There's A Long List Of Directors Who Owe Their Start (In Part) To Harvey Keitel

If you are a first-time filmmaker keen to have a long career in the motion picture industry, write a part for Harvey Keitel and get it to him ASAP.

Over his magnificent 55-year career, Keitel has been a good luck charm for some of the greatest directors in the industry. His auspicious streak kicked off with his very first leading role in Martin Scorsese's very first feature film, "Who's That Knocking at My Door." Scorsese's done fairly well for himself. So had Ridley Scott, who began his big-screen career by directing Keitel in 1977's "The Duelists." A year later, Keitel hooked up with "Taxi Driver" screenwriter Paul Schrader for "Blue Collar." This was evidently a nightmare production for the overwhelmed Schrader, but the raves, many of which singled out Keitel's performance, earned the scribe a reputation as an actor's director. Also in 1978, Keitel dazzled as a prodigious pianist who can't break free of his familial mob ties in James Toback's "Fingers."

It keeps going. When Italian filmmaker Roberto Faenza made his English-language debut with 1983's "Copkiller," he cast Keitel as a ludicrously corrupt police officer (a searing performance that plays like a dry run for the actor's otherworldly work in Abel Ferrara's "Bad Lieutenant"). Nine years later, Keitel would lend his gangster gravitas to an ensemble heist flick called "Reservoir Dogs," which worked out pretty well for tyro writer-director Quentin Tarantino. 

There's also "The Young Americans," which, if nothing else, earned Danny Cannon the opportunity to get steamrolled by Sylvester Stallone on 1995's "Judge Dredd." That ain't poverty!

The quality of the art speaks to the quality of the individual

Is Keitel a remarkably generous advocate for young talent, or just an avid script reader with a nose for rare talent? In an interview with Moviemaker's Timothy Rhys, Keitel explained, "[T]he first-time director experience we're talking about we must remember comes as a result of me reading a text, or hearing an idea. Usually, in reading that text or hearing that idea I will learn something about the quality of the person."

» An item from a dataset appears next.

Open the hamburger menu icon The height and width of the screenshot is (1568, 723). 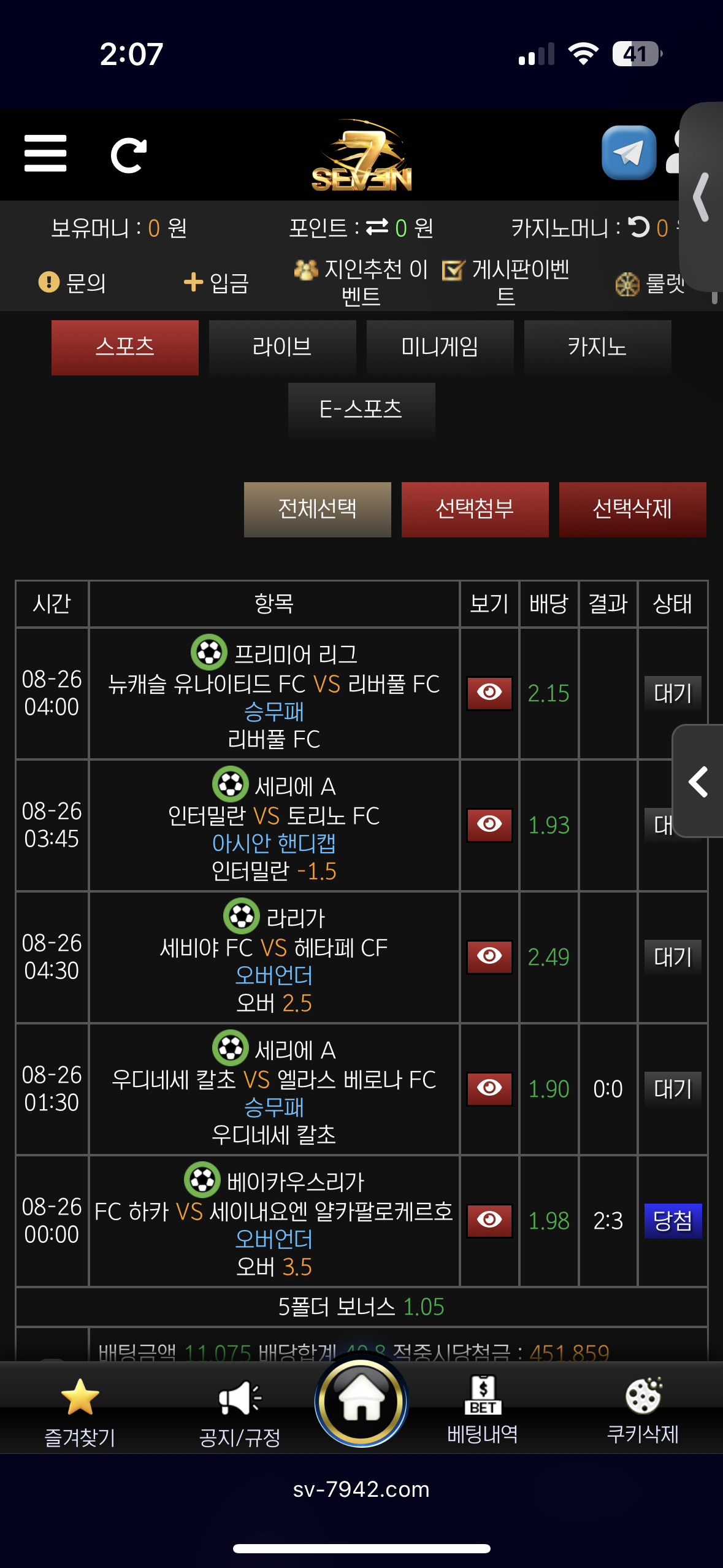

Rhys astutely observed that Keitel tends to seek out writer-directors, to which Keitel replied:

"I think it's been the case every time I've done it. But he would not have to be the writer. What I'm saying is you meet the person, you get a feeling about the person. It's not just willy-nilly, every first-time director is so wonderful. Or that every experienced director is so wonderful. What I'm saying is in my experience, I read the text."

Keitel the kingmaker

It has mostly been the case. Scott did not write "The Duellists," but I imagine Keitel checked out the director's visually captivating advertising work and realized he was going to be a part of something special. Regardless, Keitel's willingness to give himself over to first-time filmmakers speaks to an admirable lack of ego. He is a collaborator who respects the expertise of everyone around him. If someone is having a bad day, he pitches in to solve the problem, because he'd expect the same kind of assistance if the shoe was on the other foot.

"[Y]ou set out on the journey together, as a team," said Keitel. "One's lack of experience doesn't get in the way. You help each other along. That can even be inspiring." Look back over that list of filmmakers he inspired. Keitel is far from an underrated actor, but his influence on the industry, particularly in the New Hollywood era of the 1970s, is hugely underappreciated. The man is an industry giant.